Yusuf Akbulut hakkında "tasarlayarak kasten öldürme" suçundan ağırlaştırılmış müebbet hapis cezası istemiyle Manisa 4’üncü Ağır Ceza Mahkemesinde dava açıldı. Davanın 5’inci duruşmasına öldürülen Gülnur Kocabaş’ın babası Eyüp Kocabaş ve avukatı Özgü Türk katıldı. Yusuf Akbulut ise tutuklu bulunduğu Manisa T Tipi Cezaevi’nden SEGBİS yöntemiyle katıldı.
Duruşmada sanık avukatı, savcının mütalaasına karşı beyanlarını yineledi. Yusuf Akbulut’un avukatı ikili arasında 3 yıl süren gönül ilişkisi olduğunu, tasarlayarak öldürmenin gerçekleşmediğini öne sürerek haksız tahrik indirimi uygulanmasını istedi. Sanık Yusuf Akbulut da, mahkemede son sözlerini söyledi. Yusuf Akbulut, “Ben bu yaşıma kadar tek başıma çalıştım, annemi babamı erken yaşta kaybettim. Tüm arzum bir yuva kurmaktı. Gülnur haksızlık yaptı, hakaretler etti. Bu olaydan dolayı çok pişmanım, tasarlayarak yaptığım bir şey değildi. Keşke böyle bir olay yaşanmasaydı” dedi.
Sanık Yusuf Akbulut’un son sözlerinin ardından hakim kararını açıkladı. Gülnur Kocabaş’ı öldüren Yusuf Akbulut’a iyi hal indirimi ve haksız tahrik indirimi uygulanmadan ağırlaştırılmış müebbet hapis cezası verildi.
“Kızımın mezarına daha rahat gidebilirim”
Davanın ardından açıklamalarda bulunan Gülnur Kocabaş’ın babası Eyüp Kocabaş, “Dava bizim şu anda istediğimiz gibi sonuçlandı. Bir üst mahkeme bozmazsa biz karardan memnunuz. Adalet yerini buldu diyebilirim. Artık kızımın mezarına daha rahat gidebilirim.
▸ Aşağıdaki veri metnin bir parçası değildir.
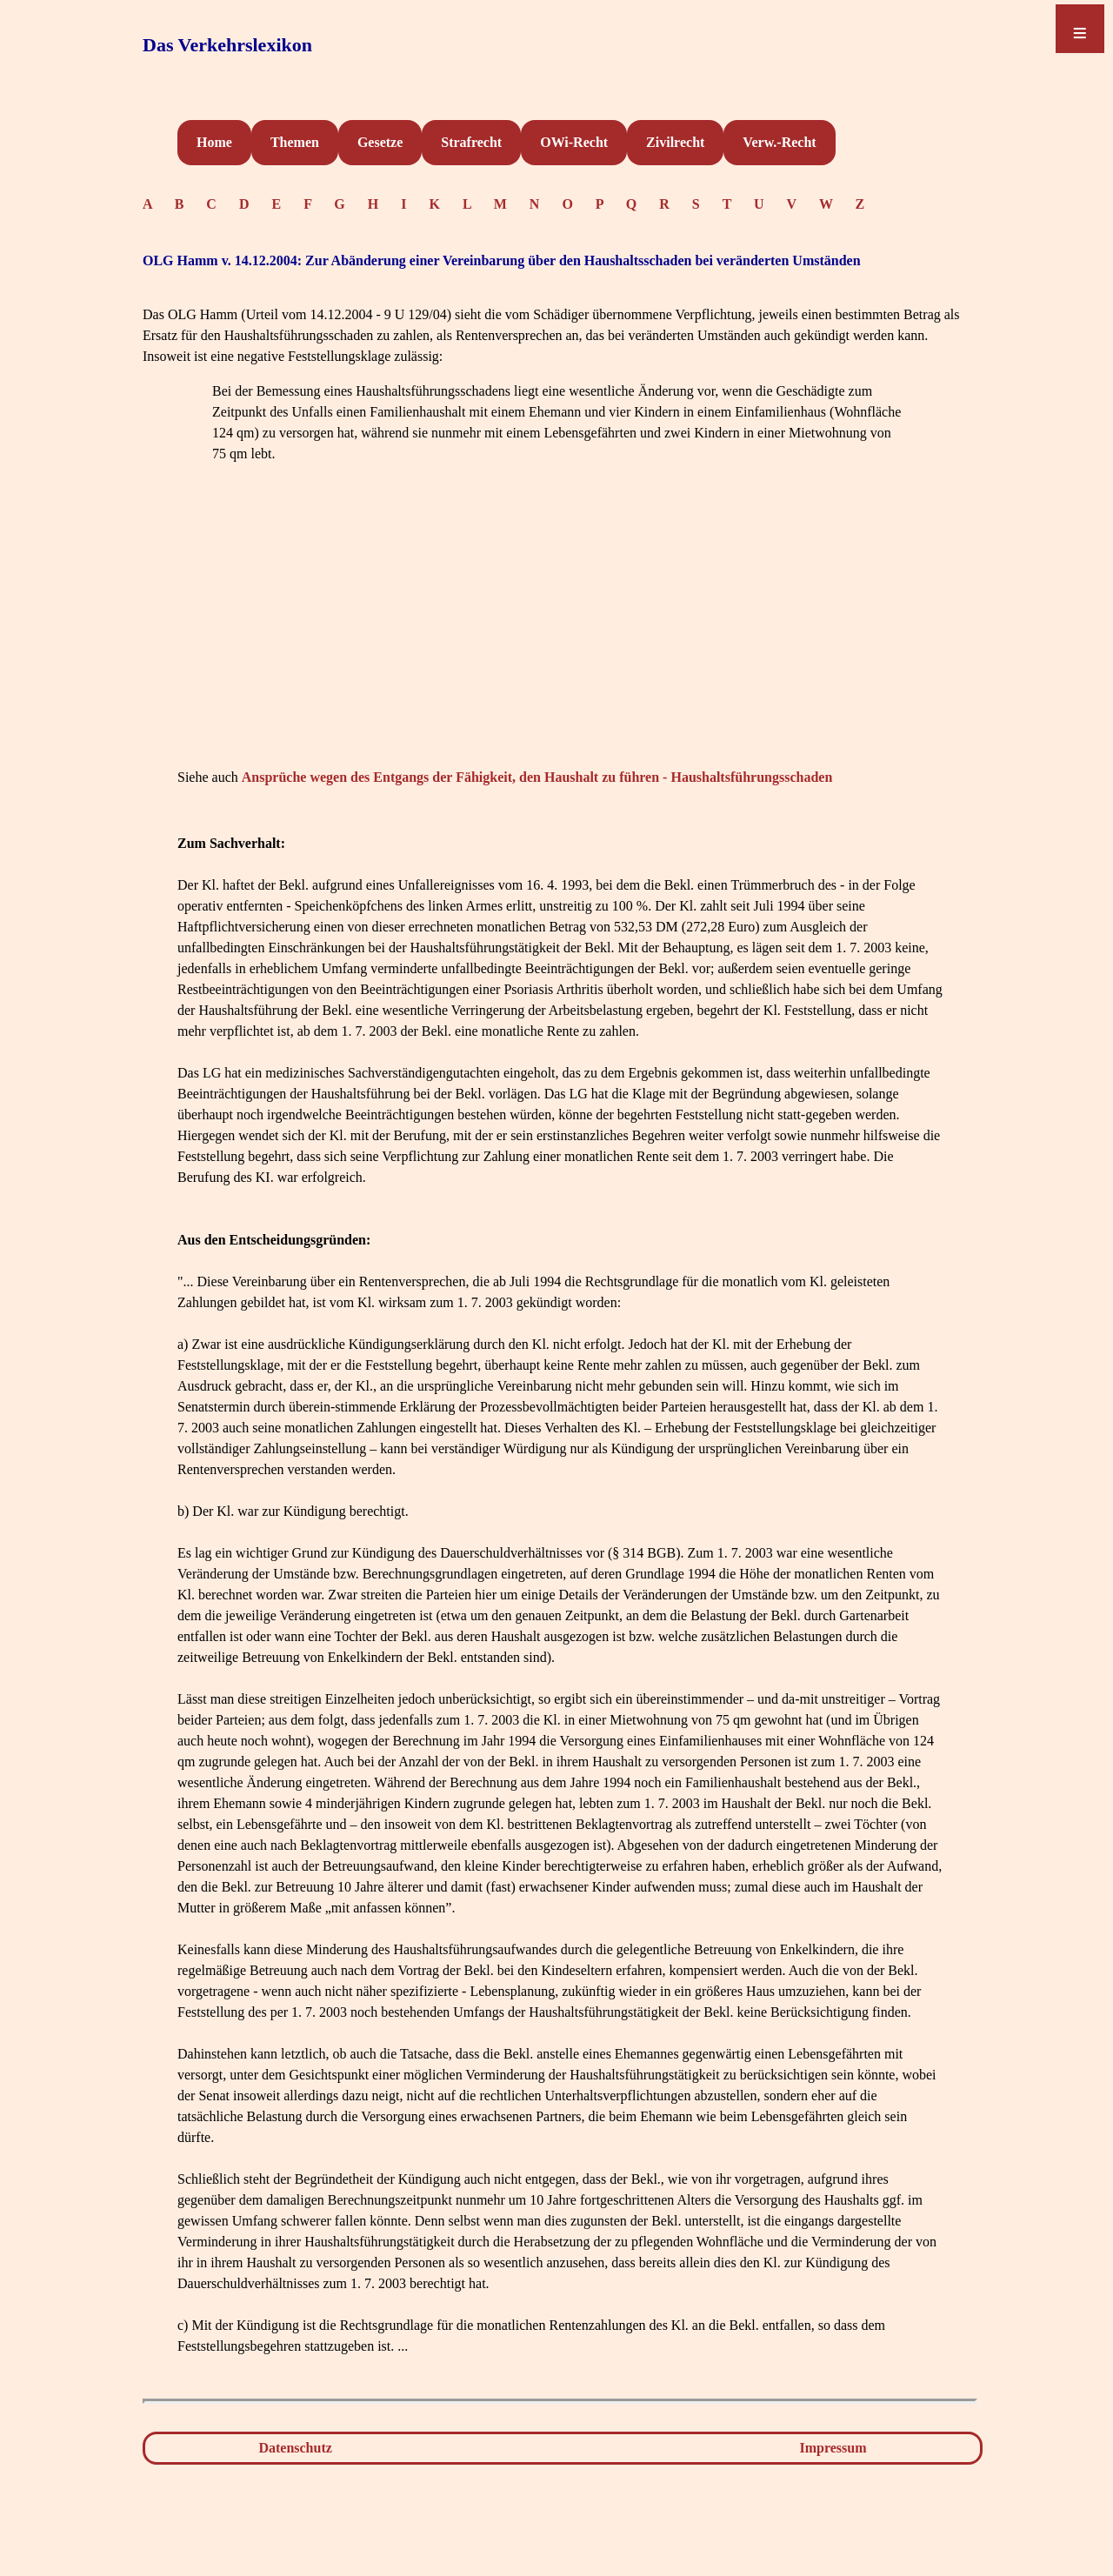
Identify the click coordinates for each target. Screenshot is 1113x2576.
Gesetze (380, 142)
Benim kızım çürüdü, o da içerde çürüsün. Kızımın mezarını daha rahat ziyaret edebilirim” dedi.
“Elimizde emsal olarak tutabileceğimiz bir karar çıktı”
Davada emsal niteliğinde bir karar çıktığını söyleyen Avukat Özgü Türk, “Gerek iddia makamı gerekse mağdur vekilleri olarak bizler olayın tasarlanarak işlendiğini tüm yargılama süreci boyunca üzerinde durduk. Fakat sanık ısrarla olayın tasarlama olmadığını ve tahrike dayalı birdenbire işlenmiş bir cinayet olduğunu söyledi. Tüm savunmalarını bunun üzerine kurdu. Yapılan yargılama sonucu sanık alabileceği en yüksek cezayı aldı. Türk Ceza Kanunları uyarınca ağırlaştırılmış müebbet hapis cezasına çarptırıldı. Gülnur’un kendisini aldattığını, kötü sözler söylediği yönündeki savunmalara mahkeme itibar etmedi. Bu nedenle haksız tahrik indirimi de uygulanmadı. Sadece duruşmadaki hal ve tavırlarının sanığın iyi hali olabileceğine dair bir kanaat getirilmedi. Bu nedenle iyi hal indirimi de uygulanmadı. Kadın cinayetleri açısından bir nebze de olsa içimize su serpebildiğimiz. Elimizde emsal olarak tutabileceğimiz bir karar çıktı. En azından içimizin rahata kavuştuğunu söyleyebiliriz” ifadelerini kullandı.